# [TAREAS PENDIENTES]
a. Traduzca al inglés esta oración del fragmento sobre la familia Escobar: "Para los esposos Escobar, recordar el rostro de sus hijos no es tarea fácil."
b. Según el fragmento sobre la familia Escobar, ¿en cuántos años pasó la familia de ser una sola pareja a 50 parejas?
c. Resuma en una sola oración más breve el párrafo del fragmento sobre la familia Escobar que empieza con "Para los esposos Escobar", sin perder sus datos principales.

# [FRAGMENTO DEL DOCUMENTO]

---+---

Para los esposos Escobar, recordar el rostro de sus hijos no es tarea fácil. Los años y su virtud de engendrar hacen tropezar sus mentes. Si se les hace muy difícil reconocer los rostros de sus hijos registrados en fotografías cuando aún eran niños, es misión imposible nombrarlos a todos por orden de nacimiento.

El humor no falta en una familia en la que los dos progenitores originales pueden darse el lujo de referirse a sus descendientes por docenas y en la que en un lapso de 45 años pasaron de ser una sola pareja a 50 parejas de personas.

-Doña Estebana, ¿es capaz de nombrar a todos sus hijos del mayor al menor?

-Ah, de eso sí... je, je... -acepta el reto, con tono de seguridad-. Vaya, la primera se llama Juana... la segunda se llama Ángela... la tercera se llama Rosa... y el otro, el cuarto… se llama... este... ¡aaah, el finado Armando!, que ese ya se me murió... Y después de Armando es Aníbar, de Aníbar es Roberto... -lleva seis de 19 cuando la cuenta se le tropieza-. Bueno, la Rosa no la menté quizás... ¿verdad?... ¿la menté?

-Cómo no... -dice Luis.

-Eeeh... Roberto, y de Roberto... -Estebana revisa su mente y busca nombres inútilmente y se da por vencida-. Bueno, los nombres yo se los voy a decir... ja, ja, ja… -vuelve a reír, con la cara colorada por el pequeño bochorno que le provoca el ejercicio de repasar la lista de salvadoreños de quienes ella es madre.

---+---

# [MATERIAL PROPORCIONADO]
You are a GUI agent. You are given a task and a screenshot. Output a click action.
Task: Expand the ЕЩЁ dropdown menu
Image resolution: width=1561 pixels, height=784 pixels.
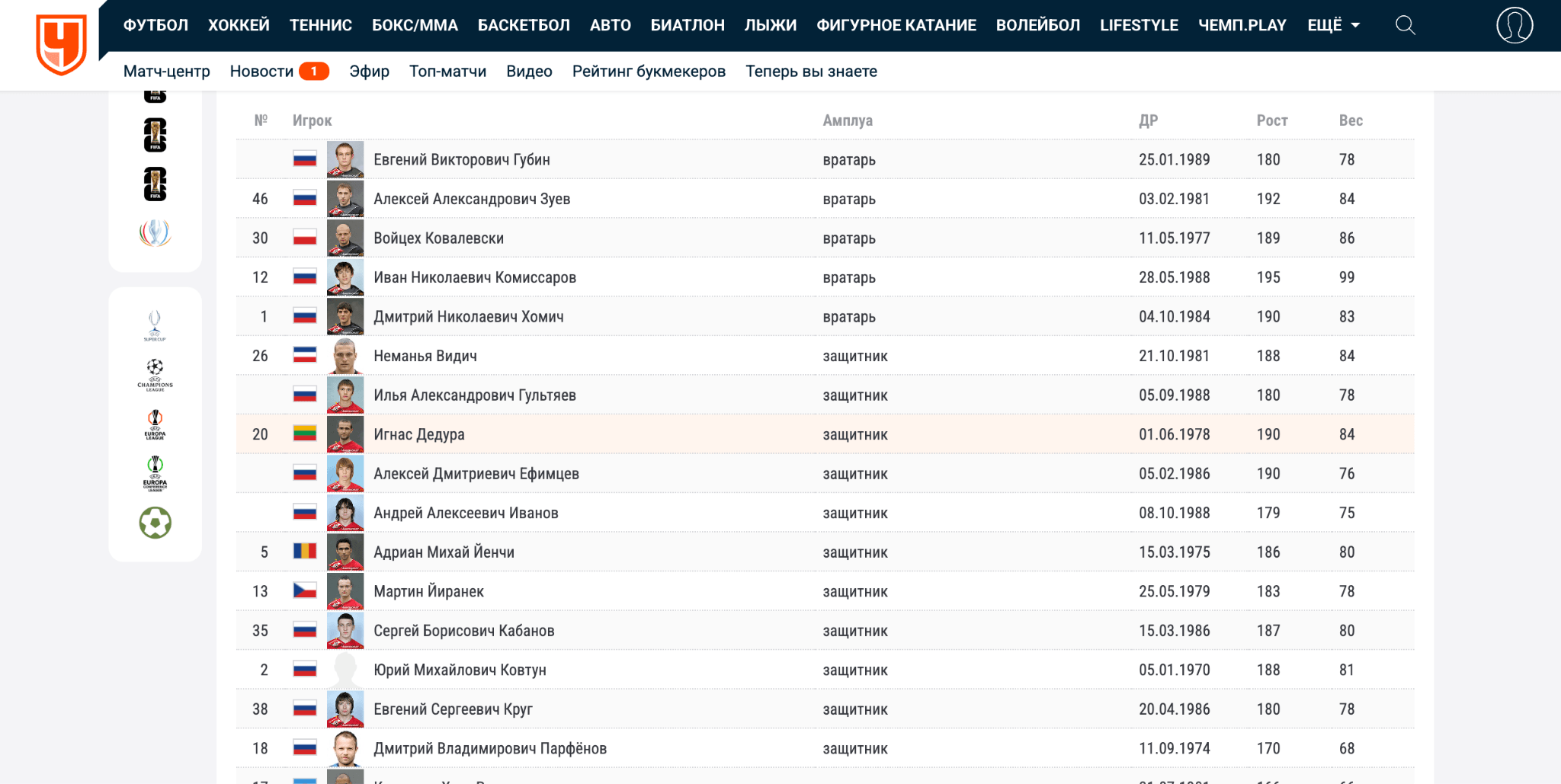(x=1333, y=25)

---+---

# [RESPUESTAS POR TAREA]
a. For the Escobar couple, remembering their children's faces is no easy task.

b. En un lapso de 45 años.

c. Con los años y tantos hijos, a los esposos Escobar les cuesta recordar sus rostros, y aunque les resulta muy difícil reconocerlos en fotos de su niñez, nombrarlos a todos por orden de nacimiento les es imposible.